In the dark of night, between Monday, March 17, and Tuesday, March 18, dozens of fully formed baby octopuses burst forth from their outsized eggs.

It seems only natural that these octopuses would begin their life under the cover of darkness. These baby Caribbean dwarf octopuses (Octopus mercatoris) come from an elusive family of octopods that are difficult to track down—even in captivity. Aside from their petite stature, they are also nocturnal and expert hiders, which keeps them safe from predators but often out of our sight as well.

Given this cryptic behavior, the Mote Marine Laboratory's aquarium in Sarasota, Fla., where the octopuses hatched, has decided not to try to display them to the public yet. But their cephalopod specialist Brian Siegel is currently looking into the best way to show off these and other nocturnal (or otherwise shy) ceph species.

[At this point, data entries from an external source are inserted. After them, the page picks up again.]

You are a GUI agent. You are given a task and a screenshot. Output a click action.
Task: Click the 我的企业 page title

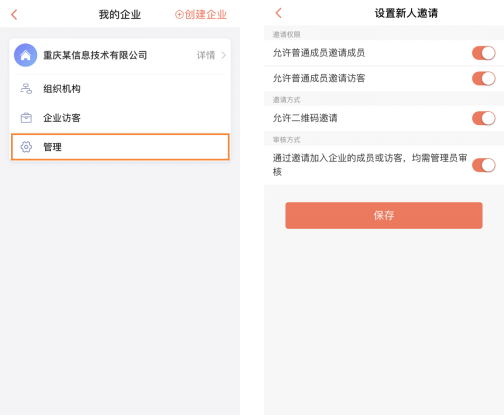120,15
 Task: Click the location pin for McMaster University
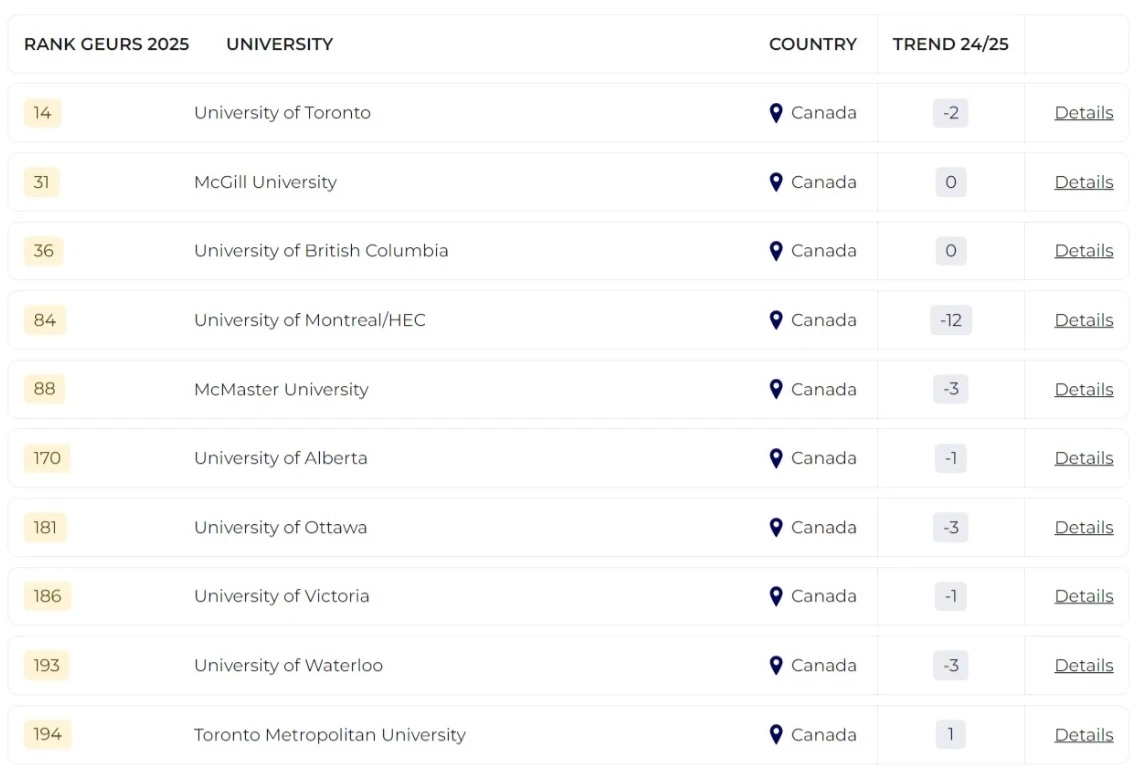pos(776,389)
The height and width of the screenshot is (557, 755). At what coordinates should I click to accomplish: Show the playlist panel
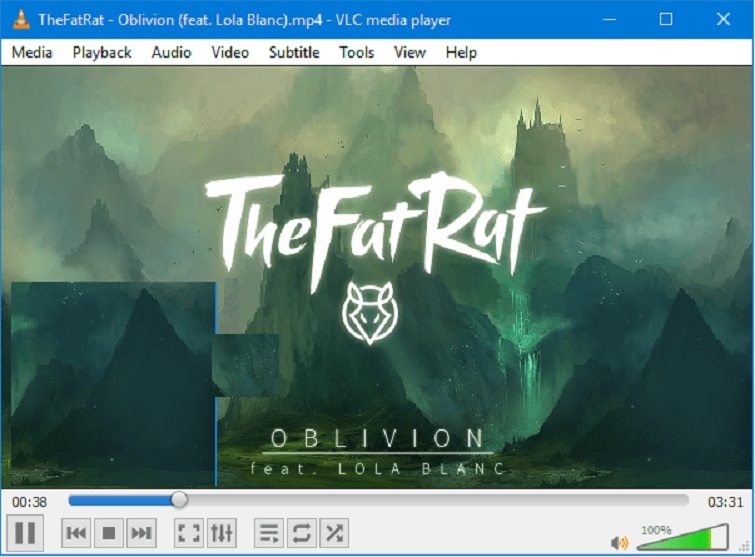[268, 533]
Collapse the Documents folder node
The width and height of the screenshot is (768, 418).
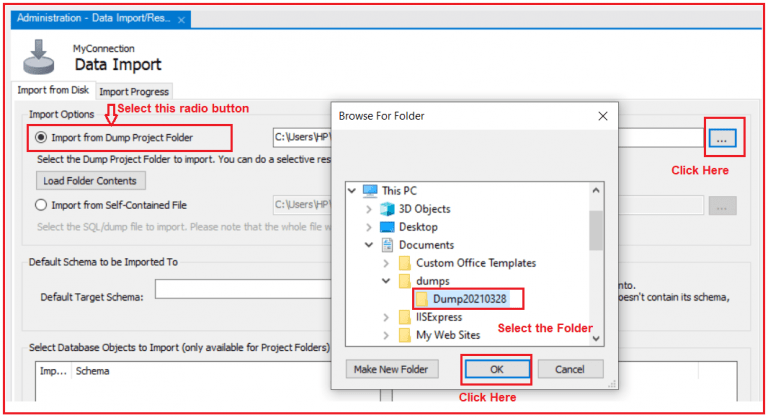[369, 245]
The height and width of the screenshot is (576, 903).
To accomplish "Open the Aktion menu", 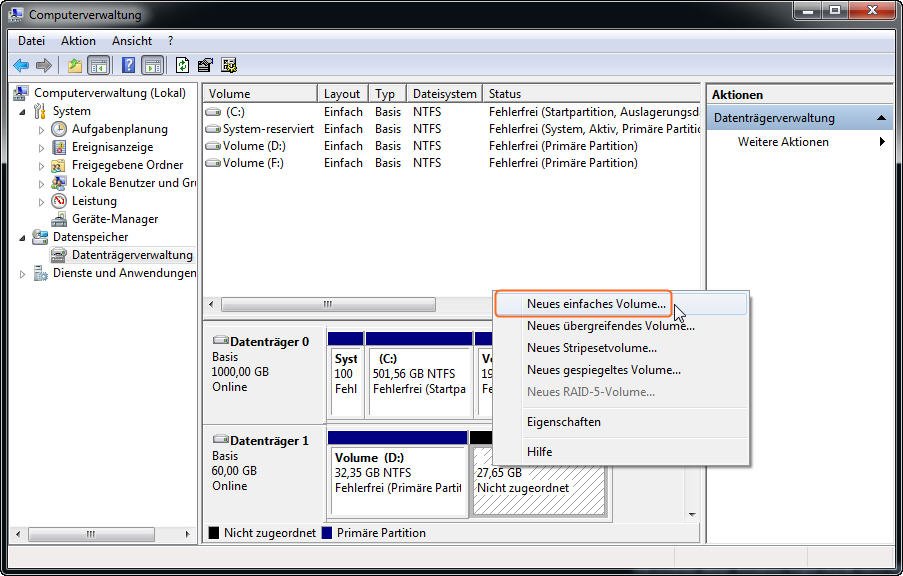I will point(78,41).
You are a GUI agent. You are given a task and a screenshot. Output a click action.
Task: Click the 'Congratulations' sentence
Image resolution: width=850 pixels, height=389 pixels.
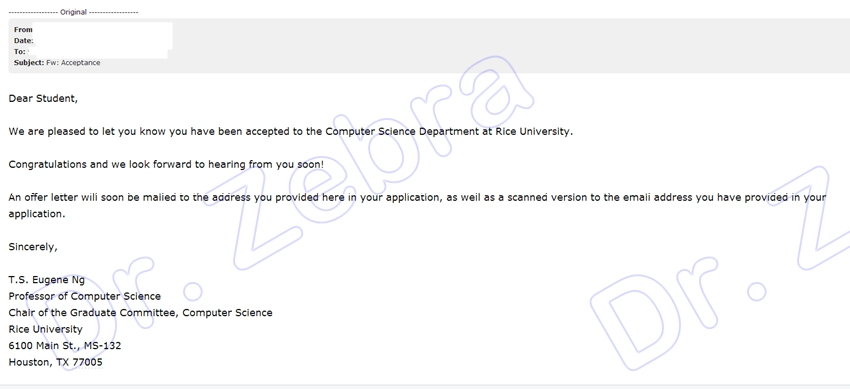pyautogui.click(x=166, y=165)
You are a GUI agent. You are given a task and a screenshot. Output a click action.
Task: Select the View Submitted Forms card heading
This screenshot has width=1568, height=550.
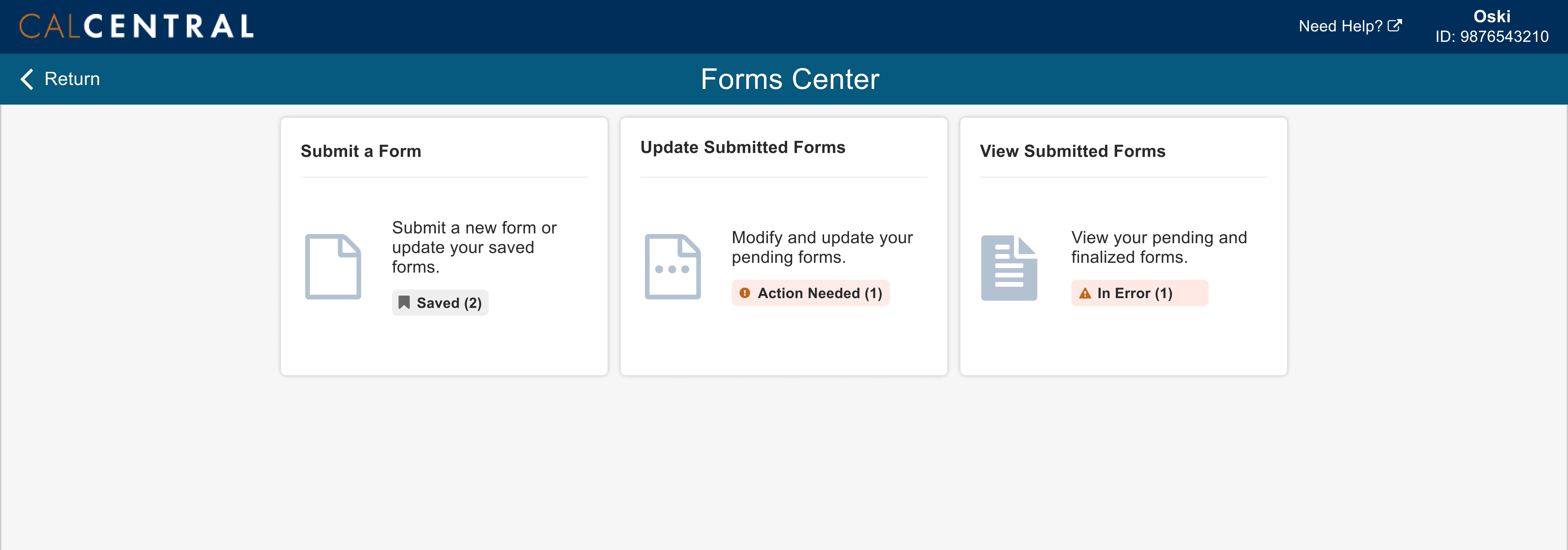[x=1072, y=151]

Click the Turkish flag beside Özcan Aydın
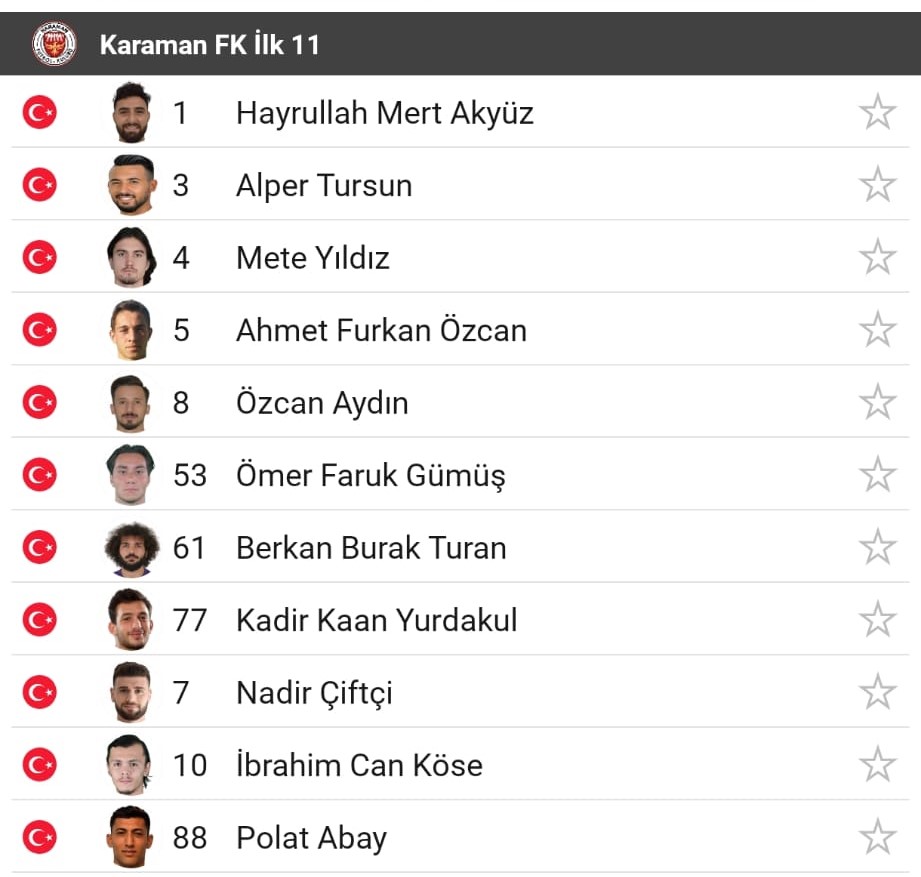38,402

The babies came from a female that had been captured off the coast of Florida near the lab. The female had apparently already mated before she arrived at the aquarium, because the eggs she laid proved to be viable.

These young dwarf octopuses might seem small—and, compared to objects on our human scale, they are. But they are also a rarity among octopuses. Most octopus species lay thousands upon thousands of tiny eggs. But this octopus laid just 50 or so in her brood. And each egg measured in at roughly a quarter inch long—relatively large for an octopus that, itself, reaches a length of just an inch and a half or so.

As with other octopuses that come from small broods of big eggs, these babies took a long time to develop—some two months. But when they hatched, unlike most octopus species that start life as larvae, these octopuses already looked like mini adults.

Siegel is also hoping to establish a program to rear these dwarf octopuses to supply other research institutions and aquariums.